### GIVEN DATA ###
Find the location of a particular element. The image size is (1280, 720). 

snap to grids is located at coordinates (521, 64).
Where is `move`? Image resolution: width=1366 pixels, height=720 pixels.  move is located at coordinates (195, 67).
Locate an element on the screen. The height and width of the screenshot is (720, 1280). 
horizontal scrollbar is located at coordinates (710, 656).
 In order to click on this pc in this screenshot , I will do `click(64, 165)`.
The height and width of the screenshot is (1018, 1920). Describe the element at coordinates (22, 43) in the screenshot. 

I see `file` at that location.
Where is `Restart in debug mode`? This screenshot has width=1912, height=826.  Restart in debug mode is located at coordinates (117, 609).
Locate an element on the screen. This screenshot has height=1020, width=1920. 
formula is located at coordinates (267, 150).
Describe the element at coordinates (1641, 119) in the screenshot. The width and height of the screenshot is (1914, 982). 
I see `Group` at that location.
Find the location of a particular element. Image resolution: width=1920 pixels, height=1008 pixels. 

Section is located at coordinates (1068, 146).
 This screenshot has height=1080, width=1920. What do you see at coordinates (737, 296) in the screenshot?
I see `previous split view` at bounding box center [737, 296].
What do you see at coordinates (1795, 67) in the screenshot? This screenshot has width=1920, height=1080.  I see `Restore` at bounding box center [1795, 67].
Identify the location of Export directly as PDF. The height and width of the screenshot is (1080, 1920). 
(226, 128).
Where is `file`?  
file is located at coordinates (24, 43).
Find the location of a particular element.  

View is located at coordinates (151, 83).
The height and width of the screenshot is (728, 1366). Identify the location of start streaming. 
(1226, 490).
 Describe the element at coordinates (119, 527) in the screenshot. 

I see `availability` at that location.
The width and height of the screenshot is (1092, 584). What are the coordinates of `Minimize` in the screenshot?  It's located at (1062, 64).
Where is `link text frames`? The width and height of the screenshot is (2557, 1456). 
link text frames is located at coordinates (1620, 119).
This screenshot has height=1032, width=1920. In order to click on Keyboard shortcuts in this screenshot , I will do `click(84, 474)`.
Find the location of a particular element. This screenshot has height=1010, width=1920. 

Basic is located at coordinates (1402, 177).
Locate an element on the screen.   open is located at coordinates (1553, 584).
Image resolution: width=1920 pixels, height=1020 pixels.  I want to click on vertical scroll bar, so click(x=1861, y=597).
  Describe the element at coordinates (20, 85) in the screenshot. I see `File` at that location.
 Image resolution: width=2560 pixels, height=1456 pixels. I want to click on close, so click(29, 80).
###
* PROBLEM TO WORK ON:
Please change "Find the location of a particular element" to "Locate the requested element" throughout the listing above and write the listing out again with nothing else altered.

* RESPONSE TO THE TASK:
Locate the requested element. The image size is (1280, 720). 

snap to grids is located at coordinates (521, 64).
Where is `move`? Image resolution: width=1366 pixels, height=720 pixels.  move is located at coordinates (195, 67).
Locate an element on the screen. The height and width of the screenshot is (720, 1280). 
horizontal scrollbar is located at coordinates (710, 656).
 In order to click on this pc in this screenshot , I will do `click(64, 165)`.
The height and width of the screenshot is (1018, 1920). Describe the element at coordinates (22, 43) in the screenshot. 

I see `file` at that location.
Where is `Restart in debug mode`? This screenshot has width=1912, height=826.  Restart in debug mode is located at coordinates (117, 609).
Locate an element on the screen. This screenshot has height=1020, width=1920. 
formula is located at coordinates (267, 150).
Describe the element at coordinates (1641, 119) in the screenshot. The width and height of the screenshot is (1914, 982). 
I see `Group` at that location.
Locate the requested element. Image resolution: width=1920 pixels, height=1008 pixels. 

Section is located at coordinates (1068, 146).
 This screenshot has height=1080, width=1920. What do you see at coordinates (737, 296) in the screenshot?
I see `previous split view` at bounding box center [737, 296].
What do you see at coordinates (1795, 67) in the screenshot? This screenshot has width=1920, height=1080.  I see `Restore` at bounding box center [1795, 67].
Identify the location of Export directly as PDF. The height and width of the screenshot is (1080, 1920). 
(226, 128).
Where is `file`?  
file is located at coordinates (24, 43).
Locate the requested element.  

View is located at coordinates (151, 83).
The height and width of the screenshot is (728, 1366). Identify the location of start streaming. 
(1226, 490).
 Describe the element at coordinates (119, 527) in the screenshot. 

I see `availability` at that location.
The width and height of the screenshot is (1092, 584). What are the coordinates of `Minimize` in the screenshot?  It's located at (1062, 64).
Where is `link text frames`? The width and height of the screenshot is (2557, 1456). 
link text frames is located at coordinates (1620, 119).
This screenshot has height=1032, width=1920. In order to click on Keyboard shortcuts in this screenshot , I will do `click(84, 474)`.
Locate the requested element. This screenshot has height=1010, width=1920. 

Basic is located at coordinates (1402, 177).
Locate an element on the screen.   open is located at coordinates (1553, 584).
Image resolution: width=1920 pixels, height=1020 pixels.  I want to click on vertical scroll bar, so click(x=1861, y=597).
  Describe the element at coordinates (20, 85) in the screenshot. I see `File` at that location.
 Image resolution: width=2560 pixels, height=1456 pixels. I want to click on close, so click(29, 80).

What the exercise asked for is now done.